Mitochondria have been the focus of extensive research for decades since their dysfunction is linked to more than 150 distinct human disorders. Despite considerable efforts, researchers have only been able to skim the surface of the mitochondrial social complexity and the impact of inter-organelle and inter-organ communication alterations on human health. While some progress has been made in deciphering connections among mitochondria and other cytoplasmic organelles through direct (i.e., contact sites) or indirect (i.e., inter-organelle trafficking) crosstalk, most of these efforts have been restricted to a limited number of proteins involved in specific physiological pathways or disease states. This research bottleneck is further narrowed by our incomplete understanding of the cellular alteration timeline in a specific pathology, which prevents the distinction between a primary organelle dysfunction and the defects occurring due to the disruption of the organelle's interconnectivity. In this perspective, we will (i) summarize the current knowledge on the mitochondrial crosstalk within cell(s) or tissue(s) in health and disease, with a particular focus on neurodegenerative disorders, (ii) discuss how different large-scale and targeted approaches could be used to characterize the different levels of mitochondrial social complexity, and (iii) consider how investigating the different expression patterns of mitochondrial proteins in different cell types/tissues could represent an important step forward in depicting the distinctive architecture of inter-organelle communication.

Fig. 1. Mitochondrial protein expression in cells and tissues.

A Number of proteins downloaded from the UniProt Database pertaining to eight different cytoplasmic compartments. B Chart representing the number of proteins localizing only in the mitochondrion or also in other cytoplasmic compartments. C Heatmap representing the expression of 1275 UniProt mitochondrial proteins according to the TISSUES database. Yellow color is used for highly expressed mitochondrial proteins, while blue for the ones expressed at lower levels.

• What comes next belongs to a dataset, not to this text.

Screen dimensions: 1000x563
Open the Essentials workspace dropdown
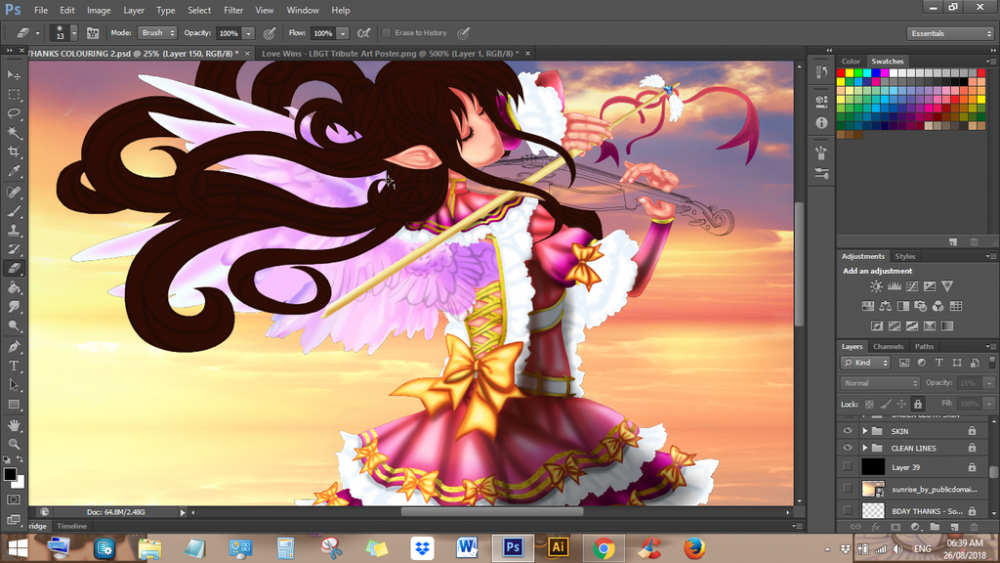(x=950, y=33)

Black is used to highlight the proteins not expressed in that tissue (i.e., no value in the TISSUES database—see Supplementary Table 3). D and E Venn diagrams representing the total mitochondrial proteins (D, all expression values) or the mitochondrial proteins highly expressed (E, expression value greater than 2.5) in the muscle vs. nervous system, according to the TISSUES database (see Supplementary Table 3).

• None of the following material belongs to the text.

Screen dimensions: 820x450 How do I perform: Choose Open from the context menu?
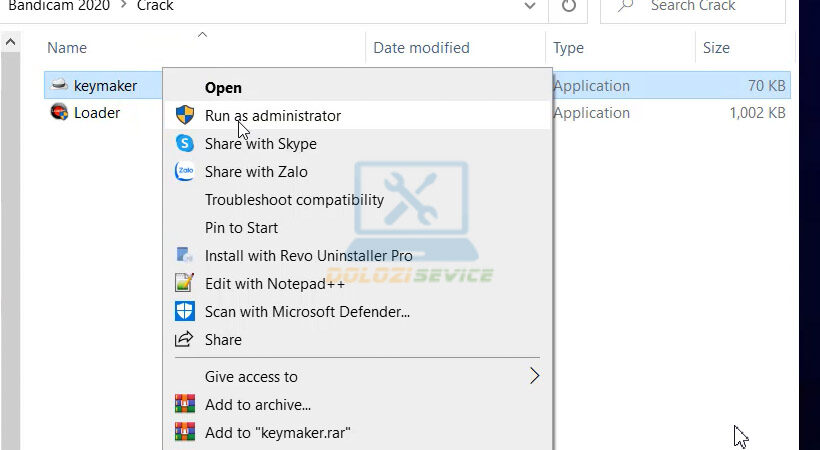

Fig. 2. Global approaches to decipher inter-organelle communication.

A Application and integration of high-throughput approaches for the spatio-temporal characterization of the cytoplasmic organelle crosstalk in different cell lines. B Data can be collected from the steps indicated above (A) to create a database that will allow the comparison of the genetic interactions and proteomics profiles among different cell lines.